Start With the Product You Use Most (Usually Dish Soap)

Your first plant-derived product should be the one that touches your hands or your family's skin most frequently. For most households, that's dish soap.

Dish soap is the right starting point for several reasons. You use it multiple times a day—usually many more times than you use an all-purpose cleaner or a specialty product. That means you'll notice the difference quickly, for better or worse. You'll also run through a bottle in a reasonable timeframe (three to six weeks for most families), so you won't feel like you're wasting the old product by letting it sit. And because you use it on your hands and rinse it away, you'll directly notice how it treats your skin.

When you switch to a plant-derived dish soap, the first thing you'll probably observe is that it doesn't lather the same way. Conventional dish soaps often use sulfates—surfactants that create a lot of visible foam. That foam feels like cleaning is happening. Plant-derived soaps typically lather less aggressively, even though they clean just as effectively. The surfactants work differently: they're gentler on skin, they rinse away more completely, and they don't leave the film that conventional soaps sometimes do on your hands. But visually, it looks like less is happening. We've had customers call concerned that our dish soap wasn't "doing anything" because they weren't seeing a mountain of bubbles, then report back a week later that their hands actually feel better than they have in years.

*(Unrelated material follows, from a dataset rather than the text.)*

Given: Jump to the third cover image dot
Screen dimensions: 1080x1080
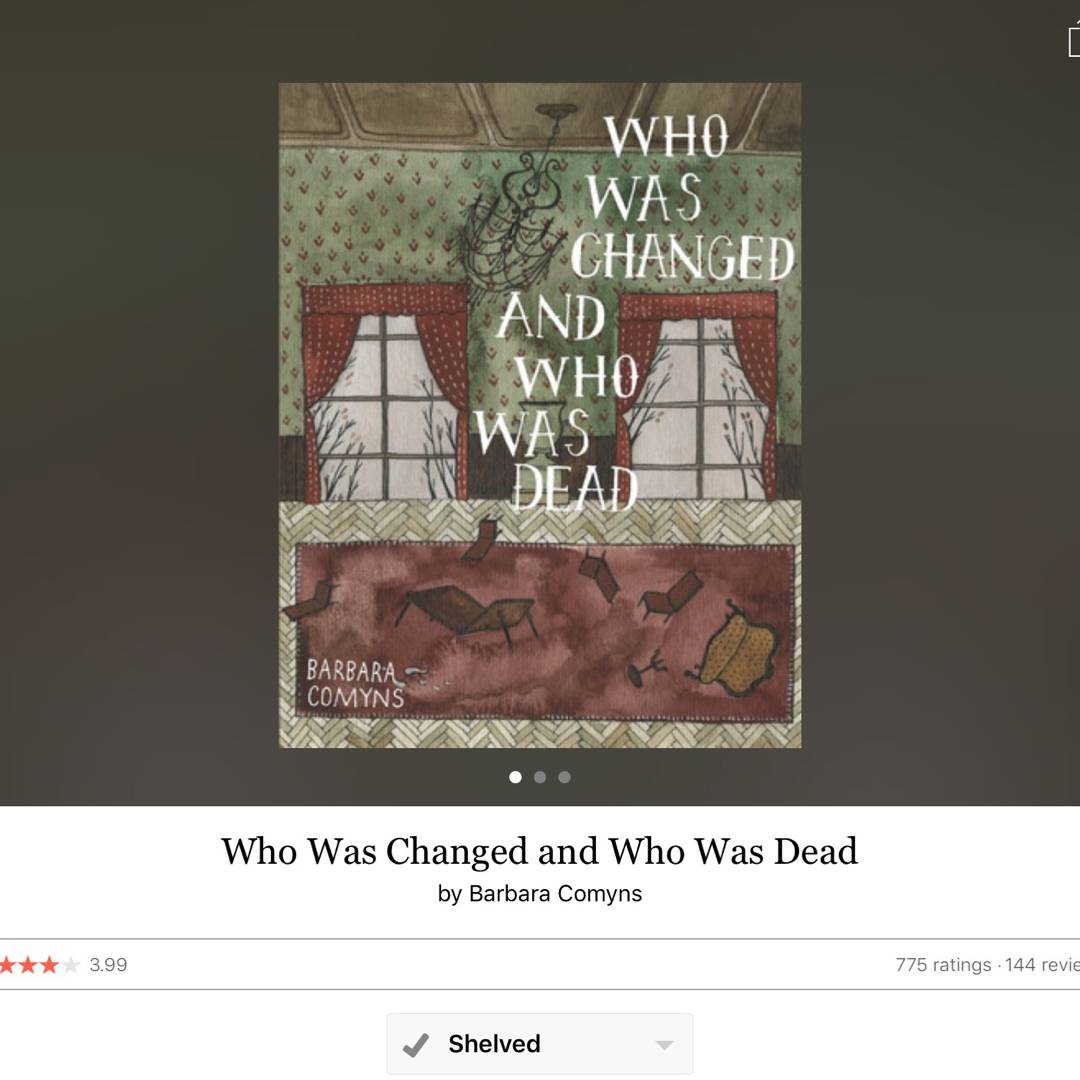Looking at the screenshot, I should [565, 777].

The other thing you'll notice is scent. If you've been using a heavily fragranced conventional soap, the shift to essential-oil-based scent will be marked. Plant-derived fragrance is subtler. It smells more like the actual thing (actual lemon, actual lavender) rather than an amplified "lemon scent" or "lavender fantasy." Some people find this immediately preferable. Others find it less noticeable at first, then realize after a few days that they actually enjoy not having to smell a powerful fragrance every time they wash dishes. If scent is important to you, we offer multiple essential oil combinations, or you can choose our unscented Free & Clear option.

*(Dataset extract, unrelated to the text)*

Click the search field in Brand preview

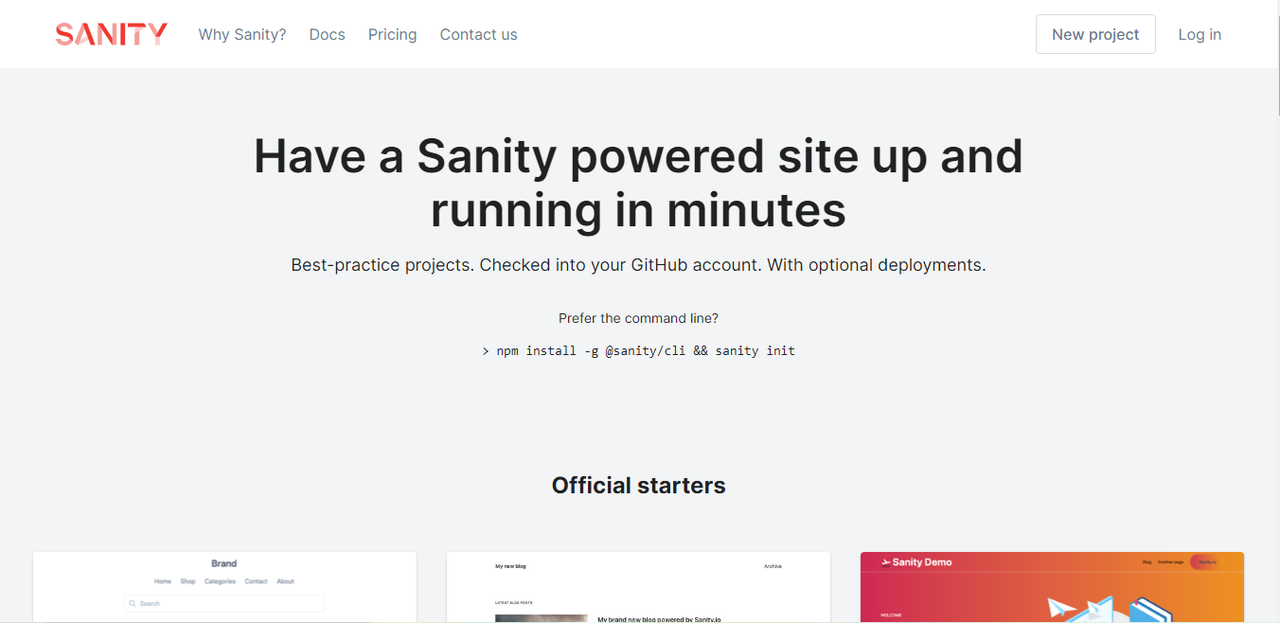coord(224,603)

Week One: What to Expect and What's Actually Normal

Your first experience with a new product will likely include at least one moment where you wonder if you've made a mistake. Let's walk through what you might notice and what you can safely ignore.

The lather question. You will use more product initially, or you'll use the same amount and think it's not working because the lather pattern is different. This is normal and temporary. By the end of week one, your brain adjusts. You learn what "enough" looks like with this product, and you use the right amount without thinking about it. If you're genuinely concerned it's not cleaning—dishes still feel greasy, or you're seeing residue—add a bit more water to your sink. Plant-derived soaps often work better with slightly more dilution than conventional ones.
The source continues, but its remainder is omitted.